Her favorite actress was Sarah Bernhardt, who, like Anderson, excelled in dramatic roles and continued to act well into her seventies. In 1970 Anderson toured in a production of Shakespeare's Hamlet, playing the title role of the young, brooding prince at the age of 72. She was much maligned by critics in this endeavor, who, in this day and age of realism, could not overcome the anachronism of having someone of Anderson's age and gender play the role. Responding to questions about accepting roles in soap operas and popular films, she noted in an interview that "Bernhardt … would have accepted a daytime drama if they offered her one."
Anderson's acting can be described as very intense, focused, and controlled. She belonged to a generation of American actresses that included Ethel Barrymore, Helen Hayes, Laurette Taylor, and Katherine Cornell, women who represent the "classic" school of American acting, between the histrionic melodramas of the 19th century and the realistic "kitchen sink" dramas of the 20th. Her early training and success in elocution produced a mellifluous speaking voice, rich in tone and depth, which one critic referred to as "heavy" and "haunted," belonging "in the National Archives as a permanent treasure."

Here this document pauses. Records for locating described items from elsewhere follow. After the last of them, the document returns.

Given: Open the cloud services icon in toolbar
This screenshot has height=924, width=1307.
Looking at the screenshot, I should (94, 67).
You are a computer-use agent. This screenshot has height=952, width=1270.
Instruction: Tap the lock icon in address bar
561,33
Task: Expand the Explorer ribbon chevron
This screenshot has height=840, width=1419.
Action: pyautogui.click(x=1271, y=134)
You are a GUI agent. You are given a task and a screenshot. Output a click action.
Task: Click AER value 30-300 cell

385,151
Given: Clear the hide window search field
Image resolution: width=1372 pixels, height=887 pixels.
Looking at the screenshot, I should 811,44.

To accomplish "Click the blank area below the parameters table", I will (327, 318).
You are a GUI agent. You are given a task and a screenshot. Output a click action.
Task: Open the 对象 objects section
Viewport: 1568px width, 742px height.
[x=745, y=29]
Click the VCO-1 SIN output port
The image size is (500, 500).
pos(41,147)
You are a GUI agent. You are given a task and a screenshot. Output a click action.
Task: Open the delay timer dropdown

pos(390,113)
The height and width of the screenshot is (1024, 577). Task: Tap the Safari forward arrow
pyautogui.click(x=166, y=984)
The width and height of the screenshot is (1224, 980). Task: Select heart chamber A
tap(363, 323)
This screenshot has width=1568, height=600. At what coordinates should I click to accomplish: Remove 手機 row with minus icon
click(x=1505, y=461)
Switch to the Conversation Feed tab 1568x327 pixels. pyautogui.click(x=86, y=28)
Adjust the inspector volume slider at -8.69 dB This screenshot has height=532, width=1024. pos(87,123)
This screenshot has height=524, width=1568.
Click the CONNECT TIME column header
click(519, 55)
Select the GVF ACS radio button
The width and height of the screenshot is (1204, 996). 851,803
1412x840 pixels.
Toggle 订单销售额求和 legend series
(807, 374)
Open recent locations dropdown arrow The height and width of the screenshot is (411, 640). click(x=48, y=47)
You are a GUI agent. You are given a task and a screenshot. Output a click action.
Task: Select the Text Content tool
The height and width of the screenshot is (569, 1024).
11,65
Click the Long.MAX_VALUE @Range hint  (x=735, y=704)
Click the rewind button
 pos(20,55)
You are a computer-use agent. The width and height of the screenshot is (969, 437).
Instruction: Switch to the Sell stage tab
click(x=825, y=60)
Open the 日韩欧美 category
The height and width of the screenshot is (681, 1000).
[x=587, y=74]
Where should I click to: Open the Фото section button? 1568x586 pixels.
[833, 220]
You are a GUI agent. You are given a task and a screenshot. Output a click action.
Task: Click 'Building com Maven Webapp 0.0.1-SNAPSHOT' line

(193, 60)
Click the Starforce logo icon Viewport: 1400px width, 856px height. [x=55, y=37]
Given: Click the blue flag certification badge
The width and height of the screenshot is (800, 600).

She was named Dame Commander of the British Empire in 1960 by Queen Elizabeth II for her outstanding contributions to acting. She also won two Emmys for the two performances as Lady Macbeth she gave on television (1954, 1960) and another Tony award in 1982 playing the nurse to Zoë Caldwell's Medea. Anderson was married and divorced twice. She died of pneumonia at her beloved California home on January 3, 1992 at the age of 94.
Further Reading on Judith Anderson
Synopses and insights into Anderson's career can be found in the following works: "Theatre Arts Monthly" (1936, 1939), Great Stars of the American Stage (1952), and Actors on Acting (1970).